Preparing to plot the results

In [5]:
import platform
import multiprocessing

def print_sysinfo():
    print('\nPython version  :', platform.python_version())
    print('compiler        :', platform.python_compiler())
    print('\nsystem     :', platform.system())
    print('release    :', platform.release())
    print('machine    :', platform.machine())
    print('processor  :', platform.processor())
    print('CPU count  :', multiprocessing.cpu_count())
    print('interpreter:', platform.architecture()[0])
In [6]:
%matplotlib inline
In [7]:
import matplotlib.pyplot as plt

def plot():

    data = [py_int, py_list, np_ary]
    colors = ['g', 'b']
    x_vals = range(100, 1100, 100)

    f, ax = plt.subplots(1, 3, figsize=(15,5))

    for i in range(3):
        for j in range(2):
            ax[i].plot(x_vals, data[i][j], alpha=0.4, lw=3)
        ax[i].set_ylim([0, max(data[i][0][-1], data[i][1][-1])*1.5])
        ax[i].set_ylabel('time in milliseconds')    
        ax[i].set_xlabel('sample size N') 
        ax[i].legend(['a = a + x', 'a += x'])
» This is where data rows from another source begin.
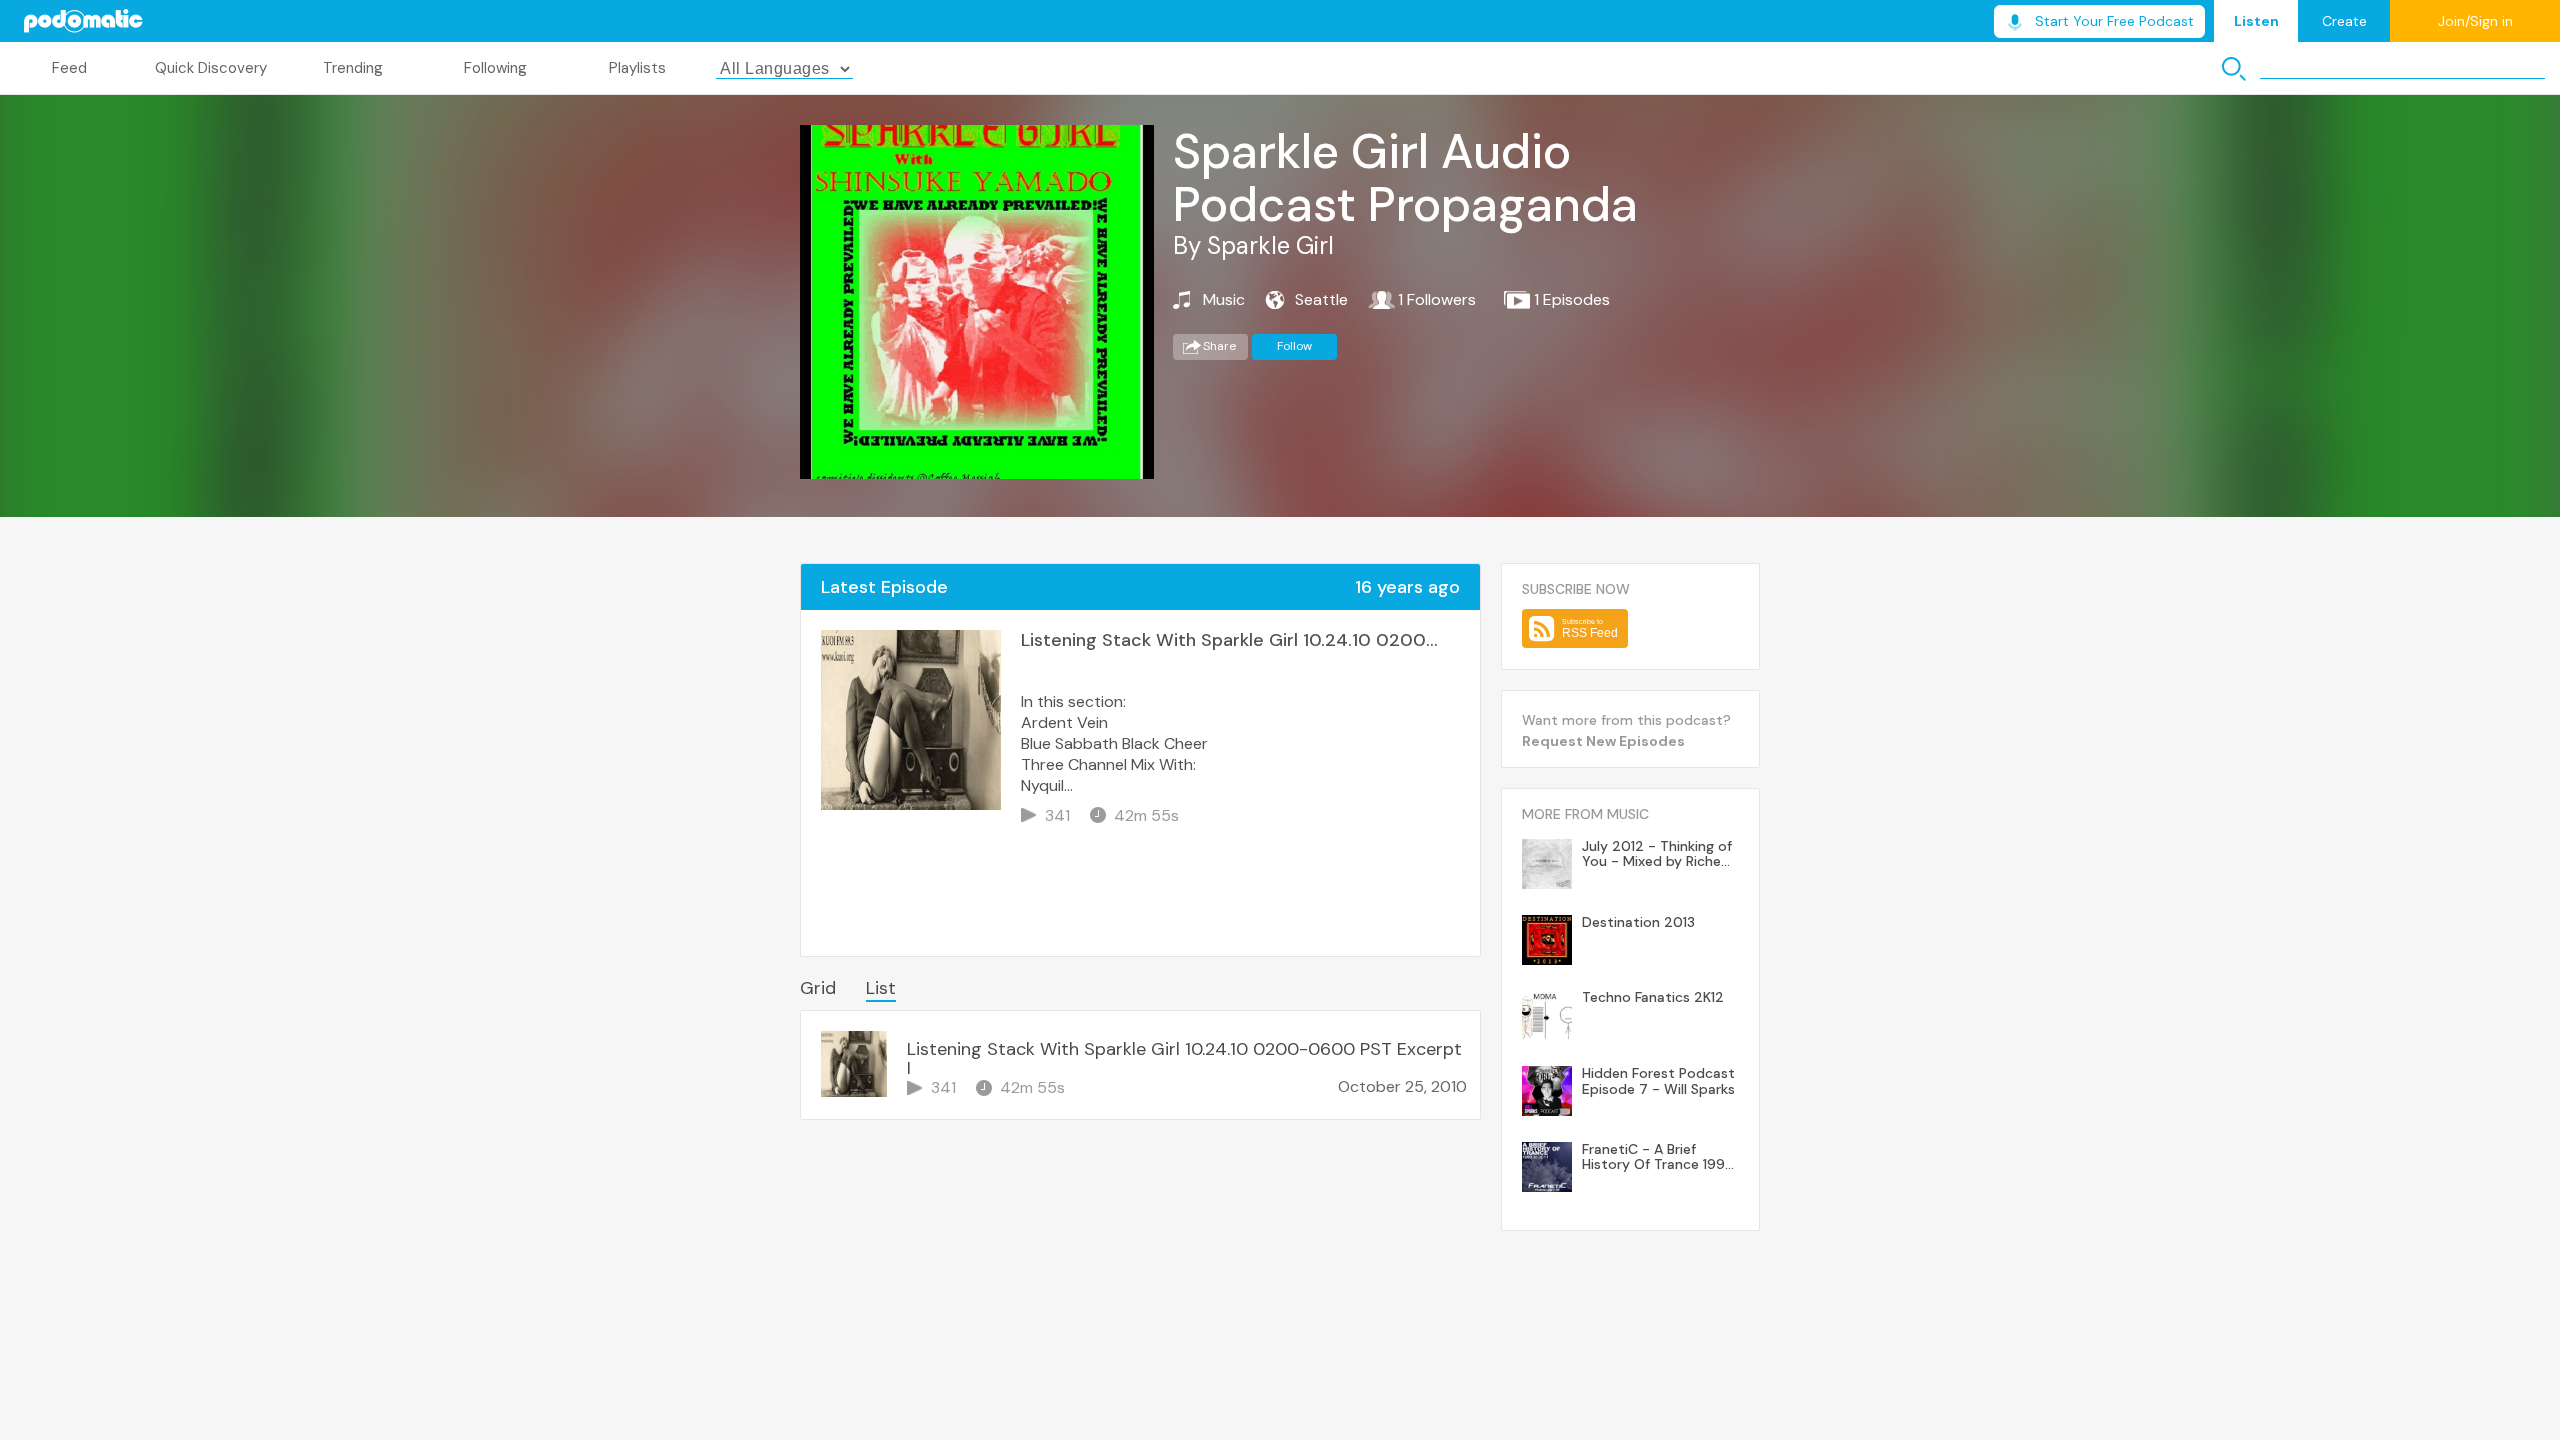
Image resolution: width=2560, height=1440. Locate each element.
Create (2344, 21)
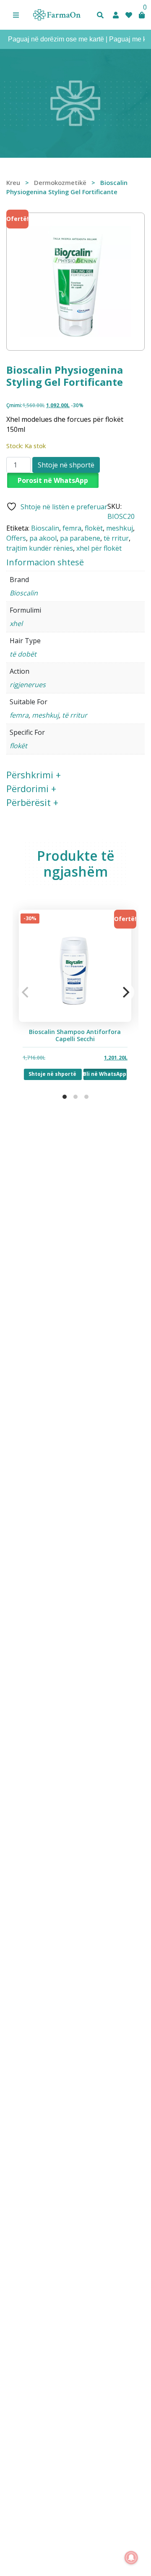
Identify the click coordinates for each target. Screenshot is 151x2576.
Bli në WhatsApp (105, 1074)
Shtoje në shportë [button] (53, 1074)
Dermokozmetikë (60, 182)
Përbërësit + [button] (32, 802)
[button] (16, 15)
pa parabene (80, 538)
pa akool (43, 538)
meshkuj (119, 528)
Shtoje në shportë (66, 465)
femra (71, 528)
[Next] (125, 992)
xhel (16, 623)
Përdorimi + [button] (31, 788)
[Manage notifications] (131, 2557)
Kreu (13, 182)
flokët (94, 528)
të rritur (116, 538)
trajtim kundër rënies (39, 548)
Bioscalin (45, 528)
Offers (16, 538)
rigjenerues (28, 684)
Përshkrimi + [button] (33, 774)
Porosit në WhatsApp (53, 480)
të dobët (23, 654)
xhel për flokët (99, 548)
    ax[0].set_title('Python integer addition\n(where a and x are integers size N)')
    ax[1].set_title('Addition Python list objects\n'\
                    '(where a and x are lists w. length N)')
    ax[2].set_title('NumPy: In-place operator for element-wise'\
                    'array operation\n(where a is a NxN-dim.NumPy array, x an integer size N)')


In [8]:
Python version  : 3.4.1
compiler        : GCC 4.2.1 (Apple Inc. build 5577)

system     : Darwin
release    : 13.2.0
machine    : x86_64
processor  : i386
CPU count  : 4
interpreter: 64bit


Since the += in-place operator function on immutable objects (here: integers) is merely a workaround using the __add__ method (tmp = a + b; a = tmp) as mentioned in the introduction above, we don't see any performance increase for Python integer types if we use the in-place operator: It is just syntactic sugar.
However, it really pays off performance-wise if we use the in-place operator with on mutable types.